**Activity**
Look for "agent" in each line of the entries, and return the matching lines.

**Screenshot grounding data**

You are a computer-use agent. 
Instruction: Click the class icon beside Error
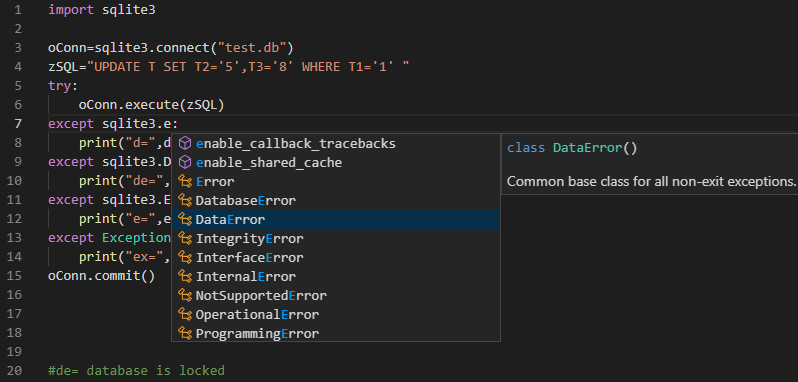coord(185,182)
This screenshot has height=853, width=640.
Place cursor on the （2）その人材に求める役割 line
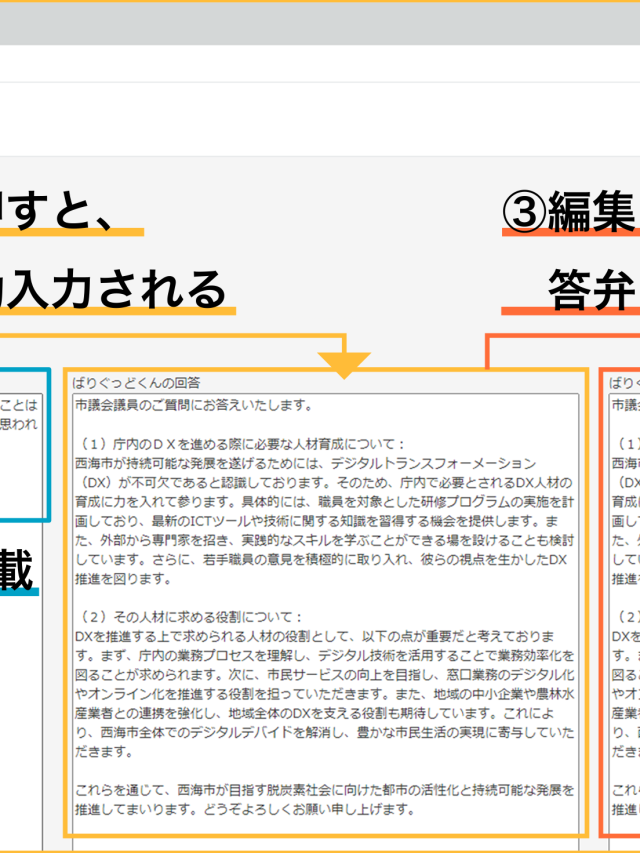point(190,616)
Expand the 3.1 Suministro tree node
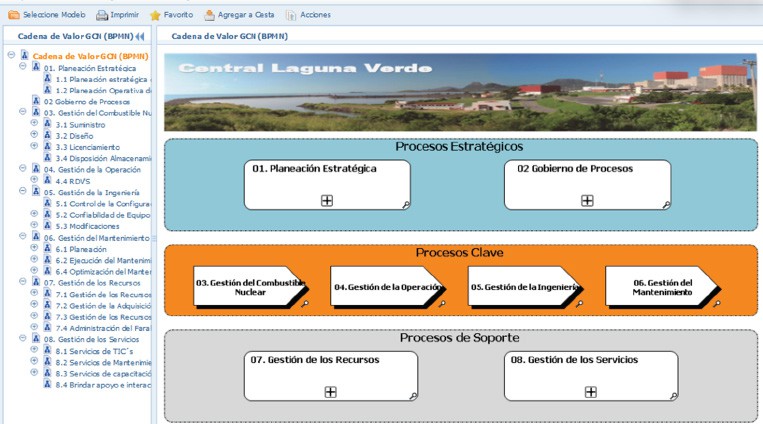This screenshot has height=424, width=763. [x=35, y=124]
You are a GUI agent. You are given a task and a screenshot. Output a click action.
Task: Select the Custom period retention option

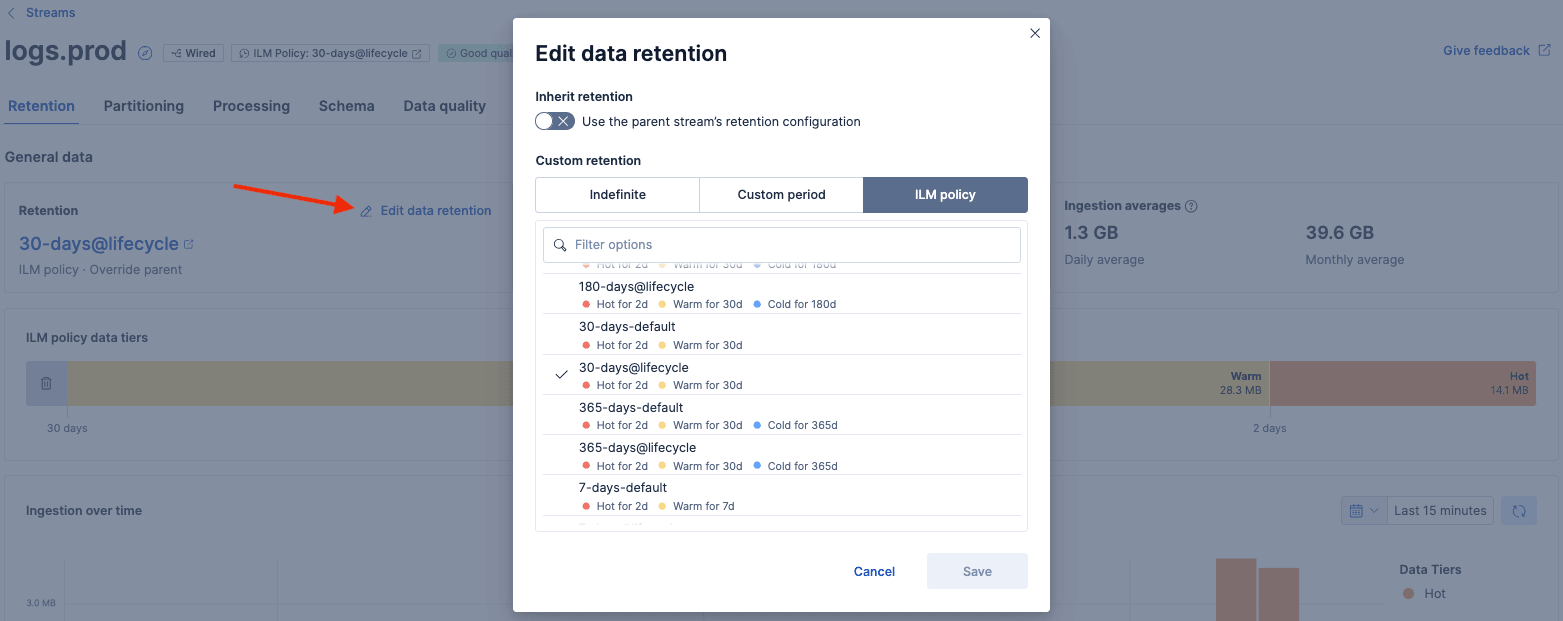pyautogui.click(x=781, y=194)
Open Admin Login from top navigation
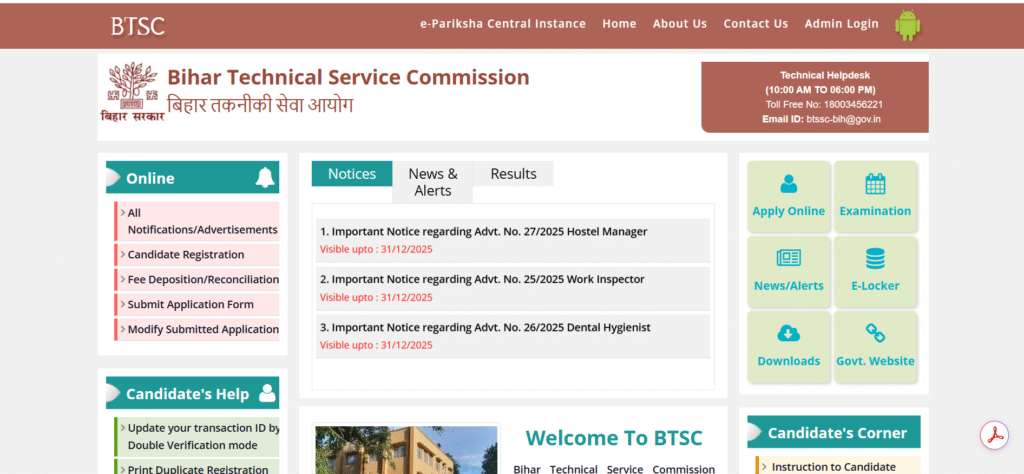Screen dimensions: 1024x474 pos(841,24)
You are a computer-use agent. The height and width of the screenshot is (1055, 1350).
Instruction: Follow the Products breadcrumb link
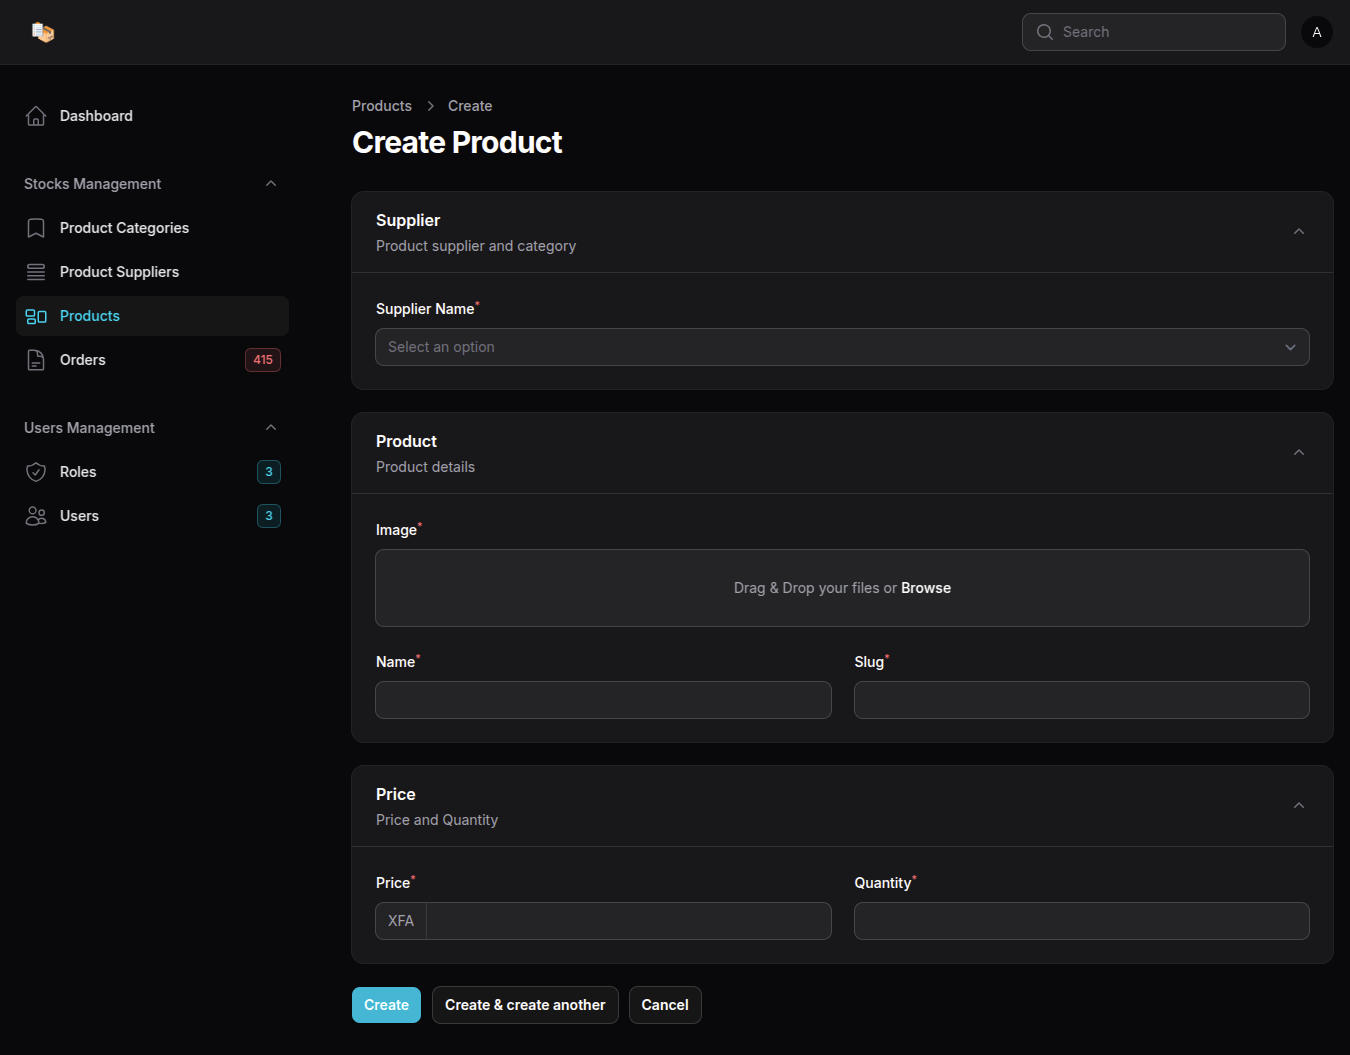tap(381, 106)
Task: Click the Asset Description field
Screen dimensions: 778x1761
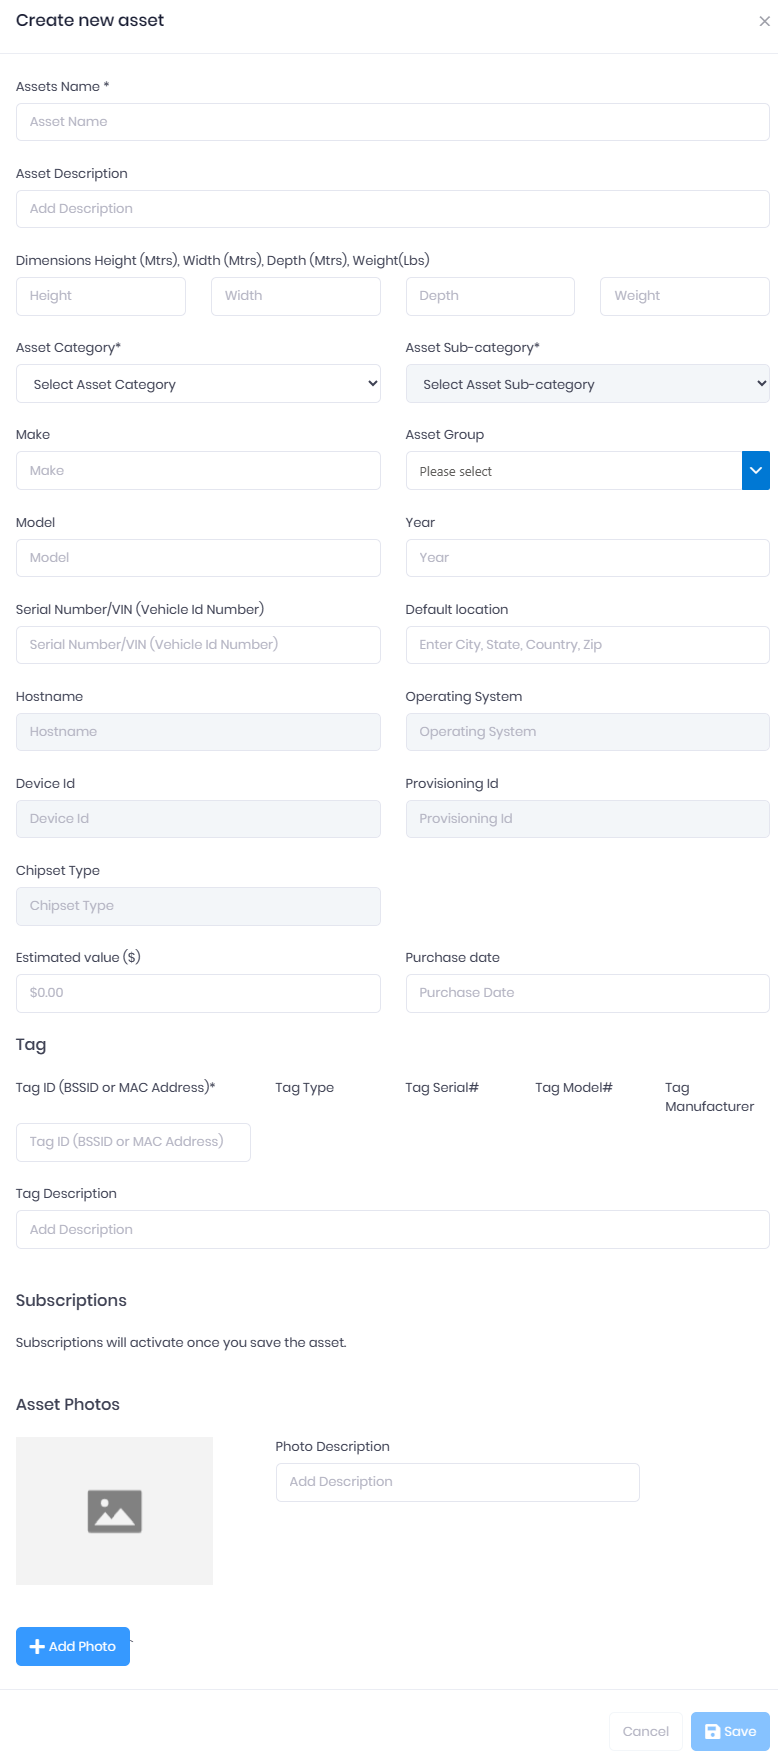Action: pos(392,208)
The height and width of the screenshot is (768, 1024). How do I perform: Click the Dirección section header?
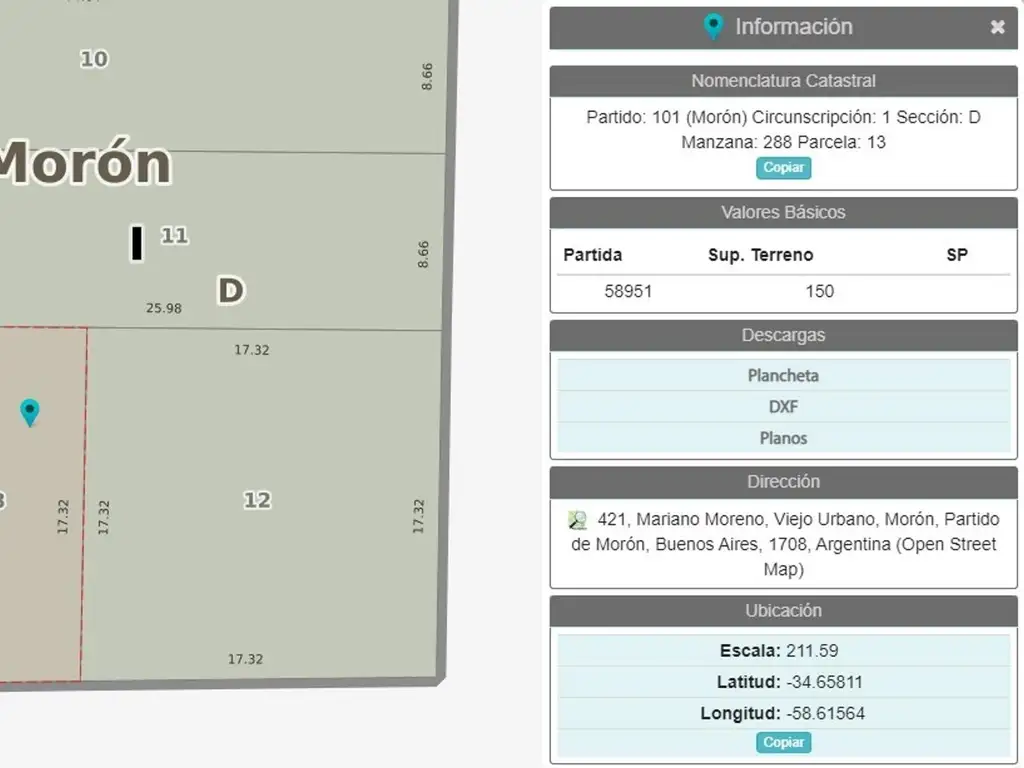(x=783, y=482)
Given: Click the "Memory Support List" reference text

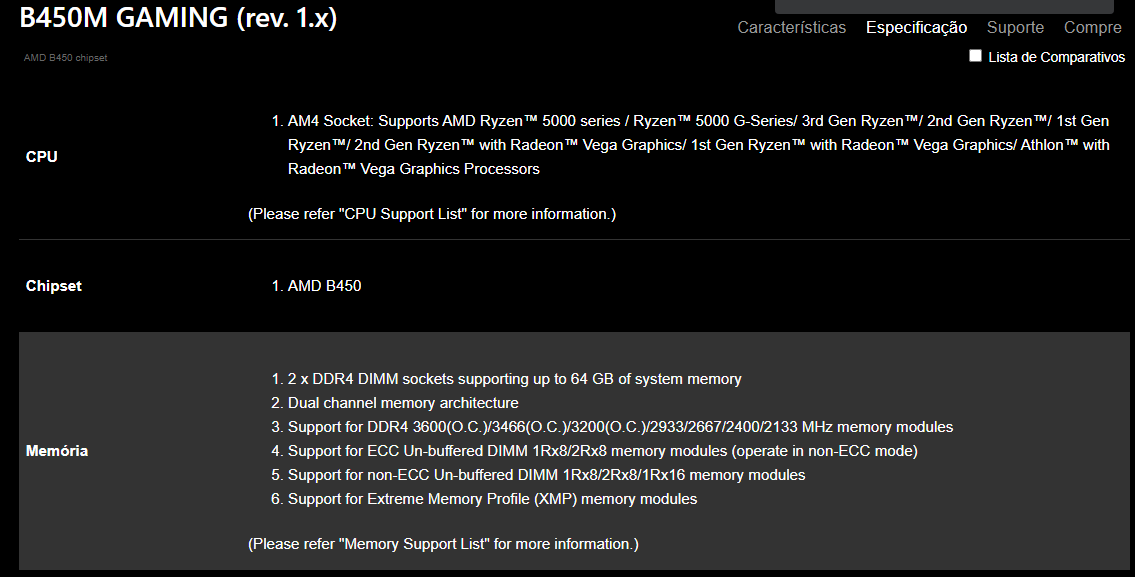Looking at the screenshot, I should tap(443, 544).
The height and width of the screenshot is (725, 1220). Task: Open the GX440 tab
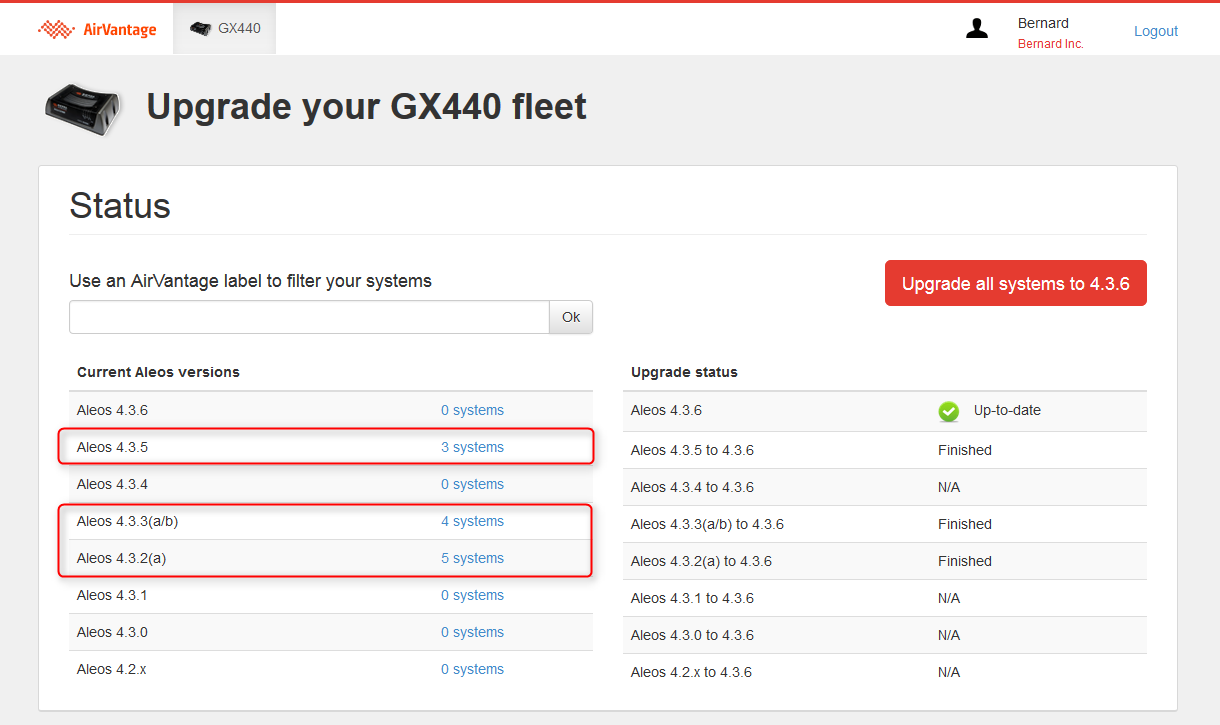click(225, 29)
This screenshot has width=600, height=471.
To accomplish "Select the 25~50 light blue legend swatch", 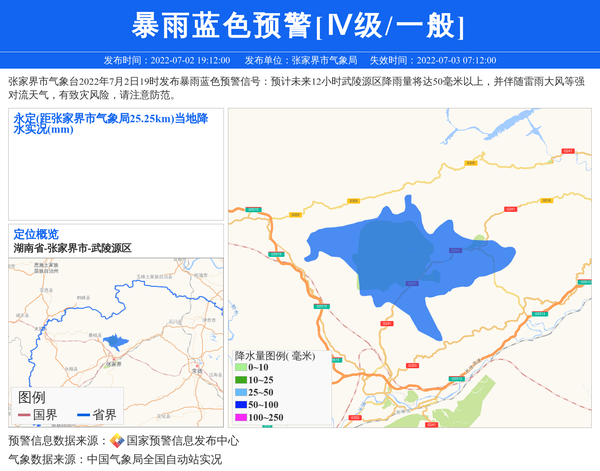I will coord(240,393).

**Answer section**
You are a computer-use agent. 
You are a GUI agent. You are given a task and a screenshot. Output a click action.
You are a computer-use agent. The height and width of the screenshot is (1055, 1350).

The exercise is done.